When a large population shrinks rapidly, though, the odds of close relatives mating increases. That increases the likelihood that both parents carry the same harmful mutation. When that happens, offspring then suffer what is known as "inbreeding depression," which undermines their health. Their deteriorating health can compound itself and propel the species into what some call an "extinction vortex.''

Gillnets larger risk than inbreeding

Vaquitas could not avoid the gillnets set for shrimp and finfish. Most devastating are those set for totoaba - a fish listed as endangered in the United States and Mexico and on the International Union for Conservation of Nature's Red List - that shares their habitat. The swim bladders of the totoaba are valued as financial investments and for traditional medicinal purposes in China. Gillnets stretching through the water like giant tennis nets to catch the fish also entangle vaquitas, and the small porpoises drown.

Gillnets set for totoaba rapidly decimated vaquitas, killing them too fast for inbreeding to develop among the survivors. The few vaquita left still reflect the broader genetic diversity of the larger population they came from.

"The reality is that there is no predetermined outcome here," said Phillip Morin, a research geneticist at NOAA Fisheries' Southwest Fisheries Science Center and co-author of the research. "The survival of the individuals, and the species, is in our hands. There is a high probability genetically that they can recover, if we protect them from gillnets and allow the species to recover as soon as possible to historical numbers."

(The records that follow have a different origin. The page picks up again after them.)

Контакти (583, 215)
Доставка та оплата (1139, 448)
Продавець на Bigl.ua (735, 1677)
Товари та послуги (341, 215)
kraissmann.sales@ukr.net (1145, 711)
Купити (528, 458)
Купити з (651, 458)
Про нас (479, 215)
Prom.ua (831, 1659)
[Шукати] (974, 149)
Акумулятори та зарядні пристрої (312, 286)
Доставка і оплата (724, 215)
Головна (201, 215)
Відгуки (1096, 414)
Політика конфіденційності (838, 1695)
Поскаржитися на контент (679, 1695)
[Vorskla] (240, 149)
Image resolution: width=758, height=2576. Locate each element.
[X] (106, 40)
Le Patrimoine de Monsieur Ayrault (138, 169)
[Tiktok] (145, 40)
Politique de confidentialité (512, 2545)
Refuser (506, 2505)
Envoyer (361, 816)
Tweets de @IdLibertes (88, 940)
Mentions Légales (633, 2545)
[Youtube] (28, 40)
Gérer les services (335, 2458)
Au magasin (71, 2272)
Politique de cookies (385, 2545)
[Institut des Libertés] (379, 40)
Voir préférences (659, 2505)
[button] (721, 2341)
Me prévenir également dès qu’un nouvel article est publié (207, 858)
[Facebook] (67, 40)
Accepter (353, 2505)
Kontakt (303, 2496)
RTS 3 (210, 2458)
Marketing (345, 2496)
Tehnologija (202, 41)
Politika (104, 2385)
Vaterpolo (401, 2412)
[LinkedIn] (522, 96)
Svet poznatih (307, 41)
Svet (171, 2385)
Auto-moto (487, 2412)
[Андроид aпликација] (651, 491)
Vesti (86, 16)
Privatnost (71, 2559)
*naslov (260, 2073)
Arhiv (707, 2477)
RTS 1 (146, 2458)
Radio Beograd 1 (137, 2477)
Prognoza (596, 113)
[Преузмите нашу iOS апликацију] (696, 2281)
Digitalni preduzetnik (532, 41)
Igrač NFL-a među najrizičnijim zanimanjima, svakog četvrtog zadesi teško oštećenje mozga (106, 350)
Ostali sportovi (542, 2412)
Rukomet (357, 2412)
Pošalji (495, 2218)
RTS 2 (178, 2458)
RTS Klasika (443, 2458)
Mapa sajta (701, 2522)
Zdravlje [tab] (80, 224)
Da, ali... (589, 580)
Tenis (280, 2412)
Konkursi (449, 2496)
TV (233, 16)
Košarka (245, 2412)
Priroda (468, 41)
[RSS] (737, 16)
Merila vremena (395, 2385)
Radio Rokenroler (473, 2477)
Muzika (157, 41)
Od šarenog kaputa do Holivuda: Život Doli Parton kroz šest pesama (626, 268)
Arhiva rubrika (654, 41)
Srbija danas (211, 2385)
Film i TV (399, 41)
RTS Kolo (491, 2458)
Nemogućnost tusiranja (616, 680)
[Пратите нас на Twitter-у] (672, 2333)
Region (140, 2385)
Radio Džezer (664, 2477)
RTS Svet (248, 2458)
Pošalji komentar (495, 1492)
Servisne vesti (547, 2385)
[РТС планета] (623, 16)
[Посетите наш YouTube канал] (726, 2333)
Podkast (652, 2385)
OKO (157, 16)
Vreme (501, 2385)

Simulations show likelihood of recovery

The scientists ran computer simulations based on the genetics of archived vaquita samples to project how the population would fare under different scenarios for their protection. They found that immediate and complete elimination of mortality from gillnets led to a high probability that the species will recover. Even low levels of continuing gillnet mortality rapidly reduced the species' chances of survival, however.

Recent surveys for vaquitas observed a few of the elusive marine mammals that remain. The few survivors looked healthy, and some had calves reflecting recent reproduction.

"While we now know that the species' ability to recover is not limited by their genetics, vaquitas have very little time left," said Christopher Kyriazis, a graduate student at UCLA and co-lead of the new findings. "If we lose them, it would be the result of our human choices, not inherent genetic factors."